What That Quilt Knows About Me at the Folk Art Museum in New York

March 16–May 28, 2023

American Folk Art Museum 

For more information visit folkartmuseum.org

Susan Arrowood, “Sacret Bibel” Quilt Top, Possibly West Chester, Pennsylvania, c. 1875–1895. Cotton, silk, wool, and ink, with cotton embroidery 88½ x 72 in. American Folk Art Museum, New York, gift of the Amicus Foundation, Inc., and Evelyn and Leonard Lauder, 1986.20.1

There are so many ways to tell a story, but there is something especially charming and indeed rather poignant about folk art quilts and the act of quilt making. Folk art quilts come in many shapes, sizes, and colors, and they range from abstract, boldly geometric designs to elaborate narrative ones. Each quilt is lovingly made by hand, and very often they contain important social, cultural and historical information.

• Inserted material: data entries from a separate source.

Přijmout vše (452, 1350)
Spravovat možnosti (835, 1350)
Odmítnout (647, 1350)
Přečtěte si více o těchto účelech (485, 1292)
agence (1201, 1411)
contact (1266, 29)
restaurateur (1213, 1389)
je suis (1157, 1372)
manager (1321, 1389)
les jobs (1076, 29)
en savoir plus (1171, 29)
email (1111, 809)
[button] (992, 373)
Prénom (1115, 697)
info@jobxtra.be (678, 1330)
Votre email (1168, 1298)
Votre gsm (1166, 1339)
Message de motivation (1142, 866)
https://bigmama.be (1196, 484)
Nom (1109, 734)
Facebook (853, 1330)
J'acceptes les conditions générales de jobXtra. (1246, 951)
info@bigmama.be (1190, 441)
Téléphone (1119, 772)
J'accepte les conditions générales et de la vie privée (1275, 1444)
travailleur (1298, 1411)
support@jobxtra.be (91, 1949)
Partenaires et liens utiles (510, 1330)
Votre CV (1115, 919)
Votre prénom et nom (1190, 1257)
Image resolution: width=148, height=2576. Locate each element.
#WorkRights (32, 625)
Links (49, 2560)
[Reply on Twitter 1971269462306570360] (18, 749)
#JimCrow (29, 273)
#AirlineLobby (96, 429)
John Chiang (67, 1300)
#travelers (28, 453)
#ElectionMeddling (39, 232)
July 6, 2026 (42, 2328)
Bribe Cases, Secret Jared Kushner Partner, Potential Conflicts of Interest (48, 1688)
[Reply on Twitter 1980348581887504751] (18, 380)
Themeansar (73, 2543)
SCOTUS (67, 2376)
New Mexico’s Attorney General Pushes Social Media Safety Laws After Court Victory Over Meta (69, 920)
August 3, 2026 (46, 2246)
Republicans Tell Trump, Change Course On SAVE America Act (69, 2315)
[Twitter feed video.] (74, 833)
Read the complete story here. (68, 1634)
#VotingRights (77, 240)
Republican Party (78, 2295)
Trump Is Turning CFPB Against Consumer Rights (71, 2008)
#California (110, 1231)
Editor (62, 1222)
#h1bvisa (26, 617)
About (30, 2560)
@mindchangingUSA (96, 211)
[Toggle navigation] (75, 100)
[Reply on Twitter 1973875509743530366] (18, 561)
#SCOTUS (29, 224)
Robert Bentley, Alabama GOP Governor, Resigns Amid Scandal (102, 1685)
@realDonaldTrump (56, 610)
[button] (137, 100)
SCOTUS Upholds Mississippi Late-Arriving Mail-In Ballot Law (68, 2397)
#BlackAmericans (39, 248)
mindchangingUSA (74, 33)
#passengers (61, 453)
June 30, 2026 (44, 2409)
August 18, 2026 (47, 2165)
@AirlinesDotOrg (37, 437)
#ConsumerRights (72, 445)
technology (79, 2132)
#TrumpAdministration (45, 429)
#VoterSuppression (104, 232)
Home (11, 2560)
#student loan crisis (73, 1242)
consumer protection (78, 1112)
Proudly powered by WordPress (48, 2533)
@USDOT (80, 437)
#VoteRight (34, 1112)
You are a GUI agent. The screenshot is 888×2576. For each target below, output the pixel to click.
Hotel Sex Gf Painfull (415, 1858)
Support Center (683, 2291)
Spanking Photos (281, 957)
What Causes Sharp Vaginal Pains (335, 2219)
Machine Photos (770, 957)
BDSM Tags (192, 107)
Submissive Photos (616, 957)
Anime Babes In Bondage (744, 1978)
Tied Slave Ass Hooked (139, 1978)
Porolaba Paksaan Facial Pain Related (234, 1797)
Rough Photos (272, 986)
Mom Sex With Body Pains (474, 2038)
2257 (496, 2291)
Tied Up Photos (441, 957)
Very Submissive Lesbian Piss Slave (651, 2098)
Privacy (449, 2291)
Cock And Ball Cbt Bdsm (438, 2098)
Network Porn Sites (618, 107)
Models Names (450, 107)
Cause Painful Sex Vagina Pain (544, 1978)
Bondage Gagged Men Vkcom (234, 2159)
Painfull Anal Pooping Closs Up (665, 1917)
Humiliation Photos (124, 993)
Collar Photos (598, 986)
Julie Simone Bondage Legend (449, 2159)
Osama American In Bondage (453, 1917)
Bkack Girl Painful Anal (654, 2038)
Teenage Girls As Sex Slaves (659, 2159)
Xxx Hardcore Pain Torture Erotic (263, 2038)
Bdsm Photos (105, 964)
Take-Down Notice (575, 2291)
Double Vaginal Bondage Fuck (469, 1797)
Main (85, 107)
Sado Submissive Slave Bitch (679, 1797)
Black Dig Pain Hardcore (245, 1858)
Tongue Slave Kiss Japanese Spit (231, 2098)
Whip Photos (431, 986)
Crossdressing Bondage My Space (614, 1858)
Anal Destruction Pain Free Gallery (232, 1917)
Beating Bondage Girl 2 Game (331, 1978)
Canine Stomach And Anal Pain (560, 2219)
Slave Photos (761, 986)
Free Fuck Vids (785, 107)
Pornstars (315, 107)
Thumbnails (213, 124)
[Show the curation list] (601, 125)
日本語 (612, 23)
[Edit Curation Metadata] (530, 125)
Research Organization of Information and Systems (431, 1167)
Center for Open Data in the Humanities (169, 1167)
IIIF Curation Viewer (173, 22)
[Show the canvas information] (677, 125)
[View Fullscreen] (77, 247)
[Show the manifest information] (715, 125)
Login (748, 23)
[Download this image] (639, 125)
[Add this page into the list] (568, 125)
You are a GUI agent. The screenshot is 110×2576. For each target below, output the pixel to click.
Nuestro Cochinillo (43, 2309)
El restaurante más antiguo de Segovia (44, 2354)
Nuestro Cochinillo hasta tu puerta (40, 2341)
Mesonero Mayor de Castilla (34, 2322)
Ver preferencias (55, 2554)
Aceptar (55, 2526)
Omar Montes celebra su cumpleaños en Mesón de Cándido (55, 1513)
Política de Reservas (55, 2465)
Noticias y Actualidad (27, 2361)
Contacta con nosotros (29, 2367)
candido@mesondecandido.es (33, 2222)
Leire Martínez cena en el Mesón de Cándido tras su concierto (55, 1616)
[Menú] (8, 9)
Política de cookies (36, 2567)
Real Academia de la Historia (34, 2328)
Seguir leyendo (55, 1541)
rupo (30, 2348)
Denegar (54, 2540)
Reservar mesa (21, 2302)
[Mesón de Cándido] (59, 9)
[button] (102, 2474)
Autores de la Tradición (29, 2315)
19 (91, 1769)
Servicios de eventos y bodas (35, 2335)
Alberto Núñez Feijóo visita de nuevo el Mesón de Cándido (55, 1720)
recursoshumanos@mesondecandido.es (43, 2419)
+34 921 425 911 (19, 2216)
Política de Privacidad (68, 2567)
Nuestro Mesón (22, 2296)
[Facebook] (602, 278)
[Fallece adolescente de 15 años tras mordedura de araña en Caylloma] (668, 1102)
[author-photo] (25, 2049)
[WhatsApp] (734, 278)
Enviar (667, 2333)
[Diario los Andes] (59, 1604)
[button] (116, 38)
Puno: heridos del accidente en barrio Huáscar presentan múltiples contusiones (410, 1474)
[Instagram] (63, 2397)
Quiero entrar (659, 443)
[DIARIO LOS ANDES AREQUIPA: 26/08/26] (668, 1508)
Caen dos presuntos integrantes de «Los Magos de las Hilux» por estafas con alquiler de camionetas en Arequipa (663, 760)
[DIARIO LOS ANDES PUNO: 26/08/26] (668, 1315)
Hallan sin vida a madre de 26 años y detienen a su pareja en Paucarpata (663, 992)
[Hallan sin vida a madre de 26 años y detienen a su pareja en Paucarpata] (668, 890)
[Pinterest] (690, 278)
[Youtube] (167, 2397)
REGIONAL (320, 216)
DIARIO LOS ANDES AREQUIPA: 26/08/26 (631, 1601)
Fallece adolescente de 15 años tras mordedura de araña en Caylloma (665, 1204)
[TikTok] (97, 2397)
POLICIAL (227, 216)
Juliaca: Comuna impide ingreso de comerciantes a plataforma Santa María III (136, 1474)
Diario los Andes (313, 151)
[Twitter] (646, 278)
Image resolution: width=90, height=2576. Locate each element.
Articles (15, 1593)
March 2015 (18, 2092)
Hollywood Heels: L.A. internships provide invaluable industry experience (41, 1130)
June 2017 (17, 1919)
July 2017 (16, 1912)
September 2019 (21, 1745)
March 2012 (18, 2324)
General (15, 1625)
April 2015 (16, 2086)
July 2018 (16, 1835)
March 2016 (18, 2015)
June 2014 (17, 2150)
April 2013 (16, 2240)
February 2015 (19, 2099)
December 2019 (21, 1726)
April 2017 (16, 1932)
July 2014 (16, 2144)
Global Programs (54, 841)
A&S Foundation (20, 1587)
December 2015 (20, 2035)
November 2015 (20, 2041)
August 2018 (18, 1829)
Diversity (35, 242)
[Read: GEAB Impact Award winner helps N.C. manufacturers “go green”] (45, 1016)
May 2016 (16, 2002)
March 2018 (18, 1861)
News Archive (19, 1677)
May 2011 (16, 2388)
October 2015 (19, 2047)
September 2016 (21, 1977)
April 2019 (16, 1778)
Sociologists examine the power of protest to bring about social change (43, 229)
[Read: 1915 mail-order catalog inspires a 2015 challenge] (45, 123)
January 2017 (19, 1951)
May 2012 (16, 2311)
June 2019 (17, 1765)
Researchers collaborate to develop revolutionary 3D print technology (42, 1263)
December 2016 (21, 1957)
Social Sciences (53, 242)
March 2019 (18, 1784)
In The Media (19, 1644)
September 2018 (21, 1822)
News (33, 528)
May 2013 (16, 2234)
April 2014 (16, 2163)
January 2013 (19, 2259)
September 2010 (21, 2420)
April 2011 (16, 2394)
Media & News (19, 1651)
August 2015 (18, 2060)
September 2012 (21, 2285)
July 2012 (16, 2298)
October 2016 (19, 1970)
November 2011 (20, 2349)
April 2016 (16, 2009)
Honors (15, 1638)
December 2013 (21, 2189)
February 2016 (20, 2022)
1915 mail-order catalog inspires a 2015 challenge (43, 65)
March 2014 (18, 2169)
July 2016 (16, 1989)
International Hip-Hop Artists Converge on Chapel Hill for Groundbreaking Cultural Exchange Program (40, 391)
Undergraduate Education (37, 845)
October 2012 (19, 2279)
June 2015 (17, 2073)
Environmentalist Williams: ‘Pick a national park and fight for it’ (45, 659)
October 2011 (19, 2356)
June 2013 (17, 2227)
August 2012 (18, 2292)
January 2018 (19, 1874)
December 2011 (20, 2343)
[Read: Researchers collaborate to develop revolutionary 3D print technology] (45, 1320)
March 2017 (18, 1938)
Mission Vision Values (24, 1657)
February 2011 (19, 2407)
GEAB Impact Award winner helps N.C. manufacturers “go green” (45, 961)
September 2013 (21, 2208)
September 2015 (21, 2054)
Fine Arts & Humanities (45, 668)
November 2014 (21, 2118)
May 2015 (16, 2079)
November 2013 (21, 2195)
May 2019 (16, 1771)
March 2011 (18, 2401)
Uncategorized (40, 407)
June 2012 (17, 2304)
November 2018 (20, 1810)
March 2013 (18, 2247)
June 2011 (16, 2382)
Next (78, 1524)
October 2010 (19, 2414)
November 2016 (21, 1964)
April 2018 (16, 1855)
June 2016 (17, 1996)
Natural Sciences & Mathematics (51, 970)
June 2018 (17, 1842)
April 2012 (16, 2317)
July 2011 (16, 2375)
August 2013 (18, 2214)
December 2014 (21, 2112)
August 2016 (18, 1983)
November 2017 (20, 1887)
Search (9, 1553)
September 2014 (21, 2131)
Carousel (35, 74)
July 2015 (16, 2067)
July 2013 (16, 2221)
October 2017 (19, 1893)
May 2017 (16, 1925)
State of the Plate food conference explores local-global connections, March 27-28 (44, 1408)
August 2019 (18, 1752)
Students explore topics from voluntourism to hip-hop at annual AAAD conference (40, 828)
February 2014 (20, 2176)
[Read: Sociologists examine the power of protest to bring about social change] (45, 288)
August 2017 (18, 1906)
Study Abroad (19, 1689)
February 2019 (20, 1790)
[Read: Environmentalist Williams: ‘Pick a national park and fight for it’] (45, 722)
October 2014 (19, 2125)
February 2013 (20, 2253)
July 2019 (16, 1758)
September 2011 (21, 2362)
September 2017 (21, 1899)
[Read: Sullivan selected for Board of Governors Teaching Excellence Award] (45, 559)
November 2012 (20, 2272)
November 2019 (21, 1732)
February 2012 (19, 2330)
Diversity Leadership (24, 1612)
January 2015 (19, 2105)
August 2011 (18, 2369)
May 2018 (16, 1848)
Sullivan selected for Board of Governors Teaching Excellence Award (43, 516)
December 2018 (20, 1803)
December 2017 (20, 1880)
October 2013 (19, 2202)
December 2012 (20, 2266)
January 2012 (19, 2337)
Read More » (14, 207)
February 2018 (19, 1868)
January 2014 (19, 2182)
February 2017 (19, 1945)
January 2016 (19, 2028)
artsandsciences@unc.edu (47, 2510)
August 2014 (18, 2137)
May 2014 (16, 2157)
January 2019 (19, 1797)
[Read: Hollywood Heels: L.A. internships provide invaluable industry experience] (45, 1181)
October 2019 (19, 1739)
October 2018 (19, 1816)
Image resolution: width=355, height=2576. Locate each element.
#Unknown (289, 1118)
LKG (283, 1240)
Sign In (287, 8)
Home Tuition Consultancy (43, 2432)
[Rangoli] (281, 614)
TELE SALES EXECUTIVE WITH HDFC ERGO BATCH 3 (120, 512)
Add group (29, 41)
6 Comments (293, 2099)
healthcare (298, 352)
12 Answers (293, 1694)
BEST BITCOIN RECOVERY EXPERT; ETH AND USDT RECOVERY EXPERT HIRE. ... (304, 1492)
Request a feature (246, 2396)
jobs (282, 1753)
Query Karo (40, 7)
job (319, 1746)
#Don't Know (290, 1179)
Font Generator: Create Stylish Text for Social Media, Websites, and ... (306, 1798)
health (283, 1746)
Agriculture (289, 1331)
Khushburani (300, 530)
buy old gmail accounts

The exhibition What That Quilt Knows About Me, at the Folk Art Museum in New York, brings together around 40 quilts and related works of art based upon the idea, as the press release says “that quilts have the capacity for “knowing” or containing information about the human experience.” In short, quilts are presented here as narrative instruments or what the curators call “collections of intimate stories.”

The exhibition seeks to highlight how quilt makers have always incorporated and used a wide range of materials, techniques and ideas to tell their stories, sometimes in a very personal way, inviting audiences to enter the lives and minds of the makers. The works on view come from many countries and cultures and span from the 19th through 21st centuries. Makers range from a pair of enslaved sisters living in Kentucky before the Civil War to a convalescent British soldier during the Crimean War. Every piece has a fascinating story to tell.

One highlight, brimming with narrative content, is by Hystercine Rankin (1929–2010) and consists of a grid of small vignettes depicting scenes of family life — faith and toil are constant themes in this work. Titled Untitled Family History Quilt, it was created in Port Gibson, Mississippi c. 1990– 2000. Made of cotton with ink it is in the collection of the American Folk Art Museum in New York, a gift of Evelyn S. Meyer in 2005.